The wood oven and Kenny McHardy’s dedication to fine produce make Manuka Woodfire Kitchen essential dining.

The integrity inherent in chef Kenny McHardy’s approach and in the food he chooses to put on your plate is the single biggest ingredient in his success.

McHardy quietly (no mission statements, no manifestos, no sustainability finger wagging) lives and breathes his beliefs in farmer-direct sourcing, seasonality, sustainability and no or low waste. All these actions take time and energy to manage but, from where we see it, he has never wavered.

He’s also a damn fine cook. Star attractions include simply prepared vegetable dishes like cauliflower with parmesan and smoked whey dressing, asparagus grilled on coals with oyster mushrooms and black garlic, and a delicate dish of pumpkin with sesame and soy-pickled daikon. His mushrooms are sourced from two young entrepreneurs who grow arguably the best mushrooms in WA in a shipping-container farm and most of McHardy’s ingredients are similarly sourced from boutique growers, many of whom grow to the chef’s specifications.

The integrity inherent in chef Kenny McHardy’s approach and in the food he chooses to put on your plate is the single biggest ingredient in his success.
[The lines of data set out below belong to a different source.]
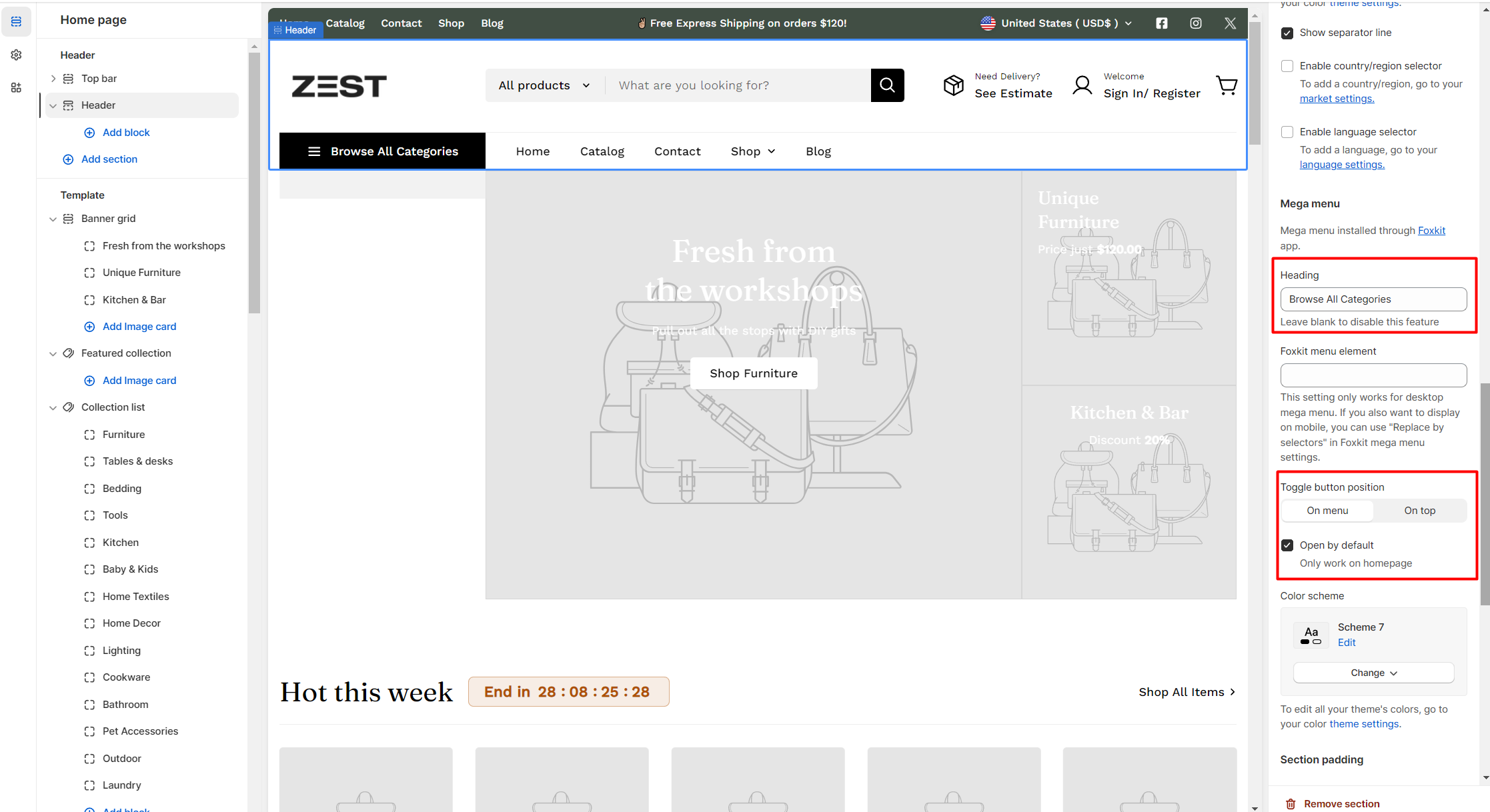Open the All products dropdown
The width and height of the screenshot is (1490, 812).
[x=544, y=85]
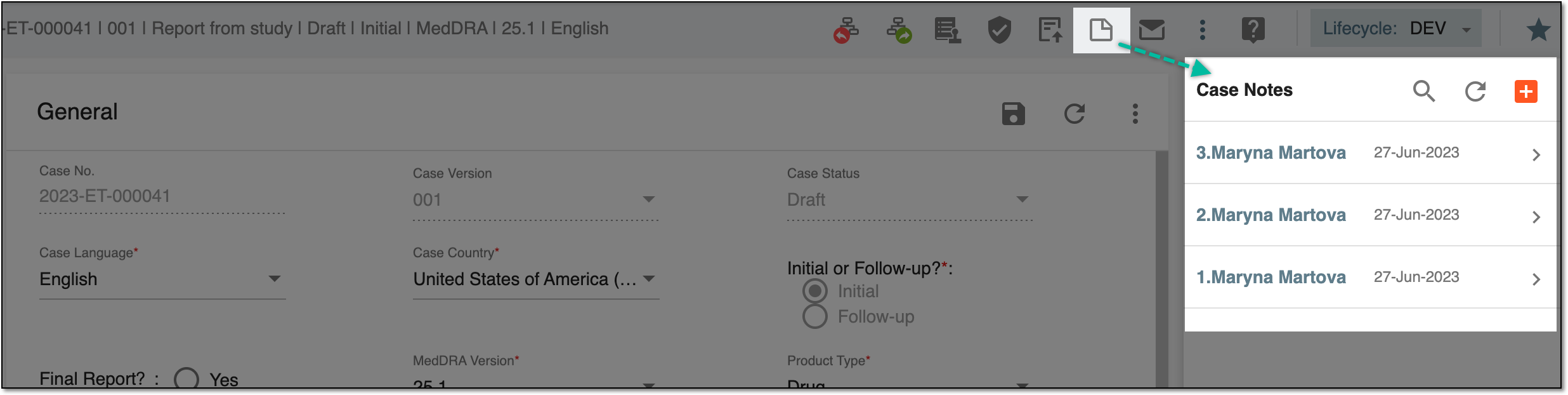Open the top toolbar three-dot menu
Viewport: 1568px width, 395px height.
tap(1203, 30)
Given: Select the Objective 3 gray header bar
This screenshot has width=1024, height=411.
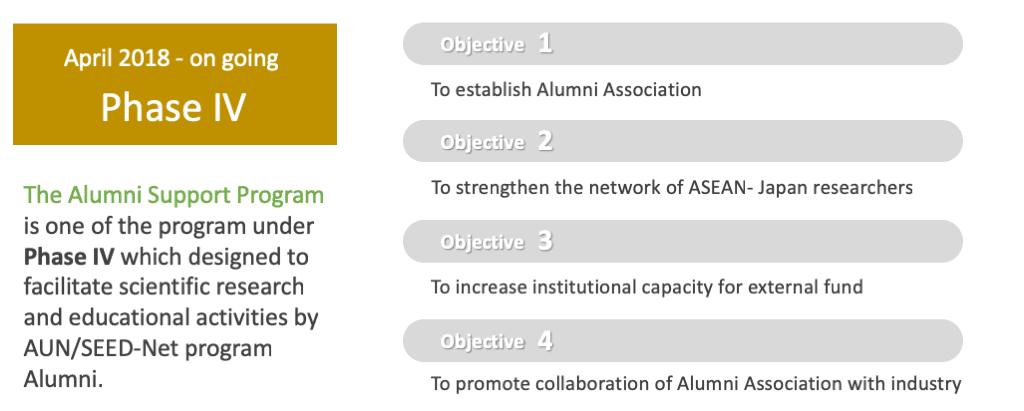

Larger proteins are a draw, too, and include a Wagin duck breast with miso sauce and red cabbage as well as slow-roasted Berkshire pork with pear compote and walnuts.

McHardy does pizza in the wood oven, too, and they’re right in the puffy, blackened, chewy, stretchy Neapolitan zone.  Toppings are minimal and proper.

The small, raw-brick dining room is warm and cosy and very Fremantle. Add the wine and the service and Manuka is without doubt one of the great WA dining experiences.